During the Golden Age of Broadway, theater photographer Leo Friedman used his specialized still camera to capture image after image of show after show. The action on stage was rarely still, and neither was Leo; he shot in rapid sequence.
Those bursts of images by Friedman and his partners at Friedman-Abeles studio are being put to innovative use in an exhibition opening this Friday at the New York Public Library for the Performing Arts at Lincoln Center entitled “Reanimating Theater: The Photography of Friedman-Abeles.” A sequence of images are digitally combined to simulate animation in scenes from each of seventeen Broadway productions that opened between 1954 and 1970 — which were the years when Leo Friedman, Sy Friedman (no relation) and Sy Abeles worked as Friedman-Abeles, the premiere New York firm for theatrical photography. Many of these moving images are in color. Four of them are presented below as gifs.
I asked Doug Reside, the exhibition’s curator, how the Friedman-Abeles photographs in particular affected the Broadway repertory (since Reside is the author of “Fixing the Musical: How Technologies Shaped the Broadway Repertory“) “I think they definitely defined the iconic image for a lot of shows. A good example is West Side Story.” See below
The exhibition, which runs through September 25, uses photographs that are part of the Friedman-Abeles archives, thousands of images from some 800 productions, which are now part of the Library’s Billy Rose Theatre Division.

▸ **WRITTEN REQUEST A**
Answer these questions from the text on the Friedman-Abeles exhibition:
(i) How many Broadway productions are shown as simulated animation?
(ii) Through what date does the exhibition run?
(iii) Which division of the Library now holds the Friedman-Abeles archives?
The text on the Friedman-Abeles exhibition and the rows that follow it come from different sources.

▸ **DATA FOR PROCESSING**
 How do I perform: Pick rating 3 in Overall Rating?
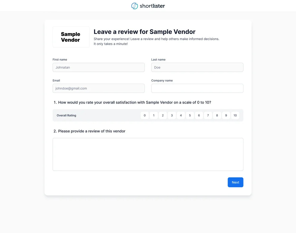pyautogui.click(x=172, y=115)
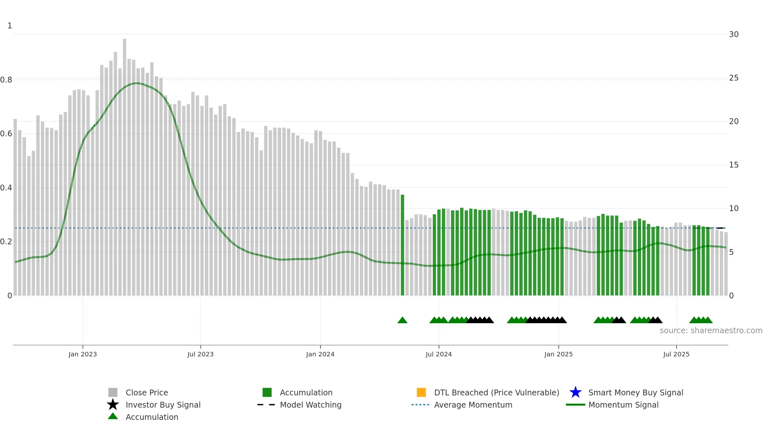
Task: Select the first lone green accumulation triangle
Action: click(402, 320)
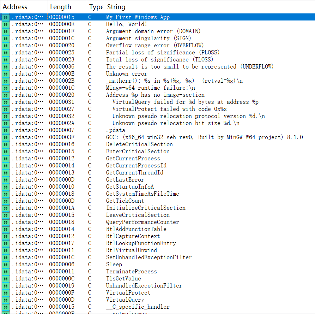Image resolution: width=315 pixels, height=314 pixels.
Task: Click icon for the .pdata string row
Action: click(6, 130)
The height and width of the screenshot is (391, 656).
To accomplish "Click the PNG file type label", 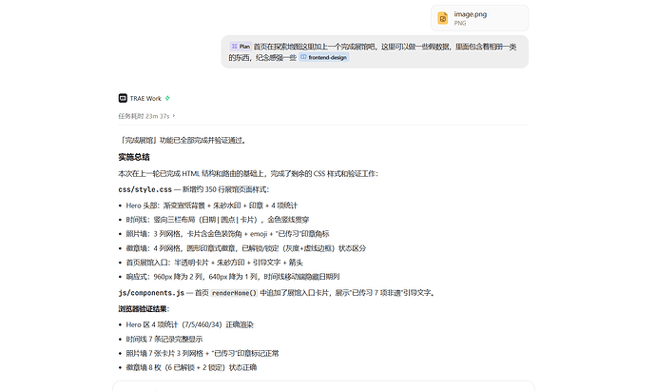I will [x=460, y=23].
==
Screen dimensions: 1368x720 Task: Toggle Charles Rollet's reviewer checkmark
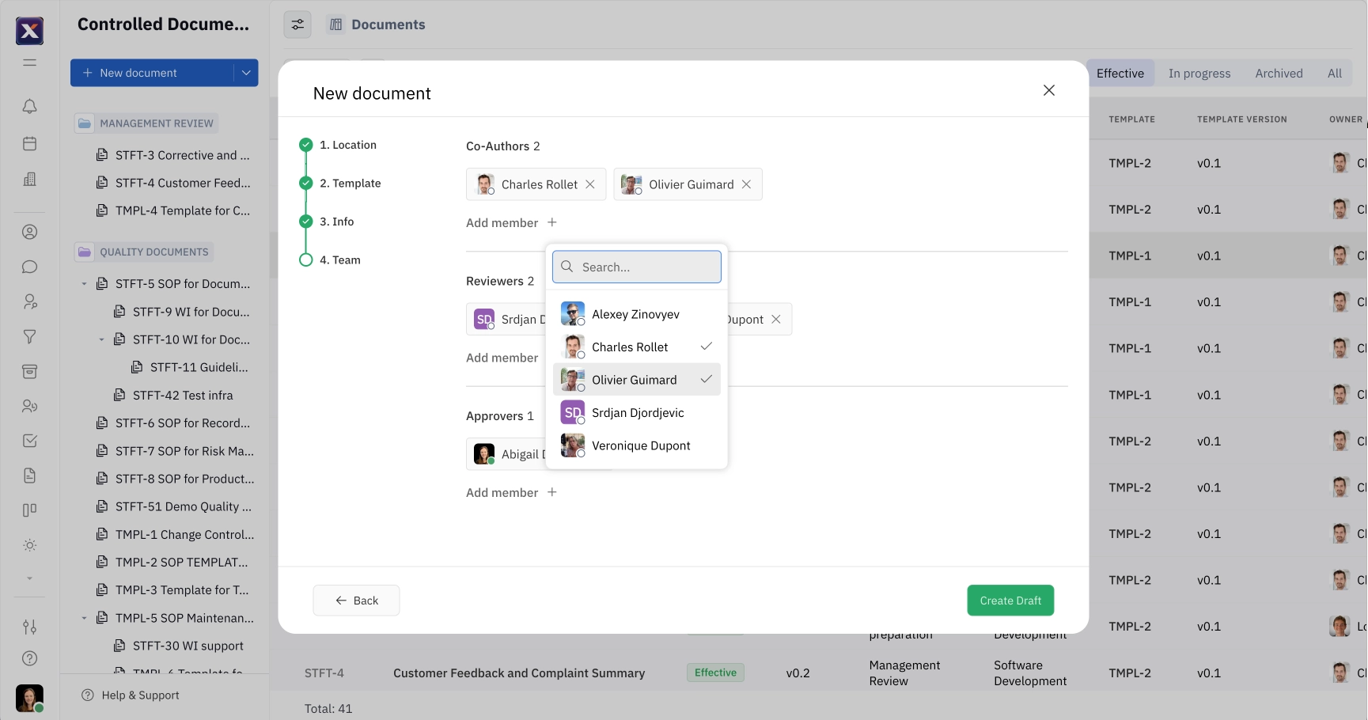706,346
--
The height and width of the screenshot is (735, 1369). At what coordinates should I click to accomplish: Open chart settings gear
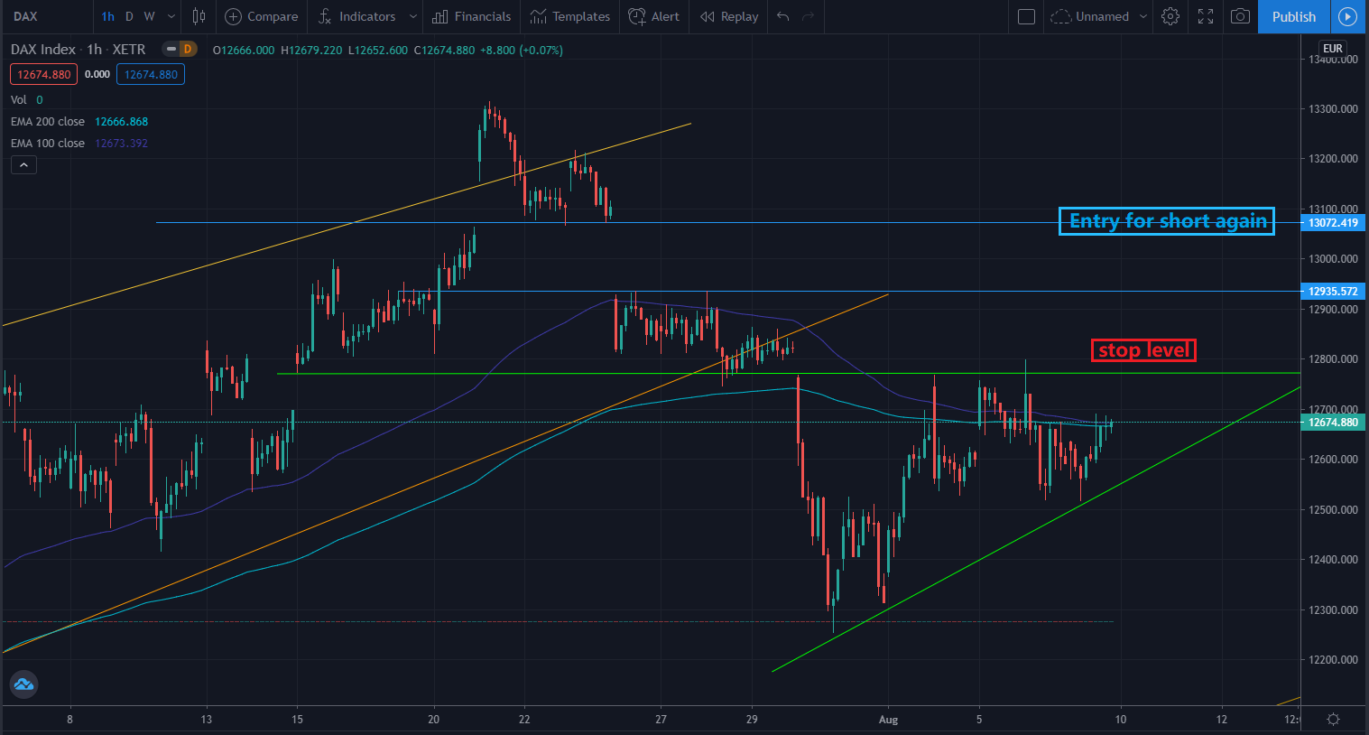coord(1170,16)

▸ **WRITTEN REQUEST B**
Quote the rows from the line containing "The height and width of the screenshot is (735, 1369)." through the line containing "coord(1170,16)", leaving out the pictures.

▸ **TASK SOLUTION A**
(i) Seventeen.
(ii) September 25.
(iii) The Billy Rose Theatre Division.

▸ **TASK SOLUTION B**
The height and width of the screenshot is (735, 1369). At what coordinates should I click to accomplish: Open chart settings gear
coord(1170,16)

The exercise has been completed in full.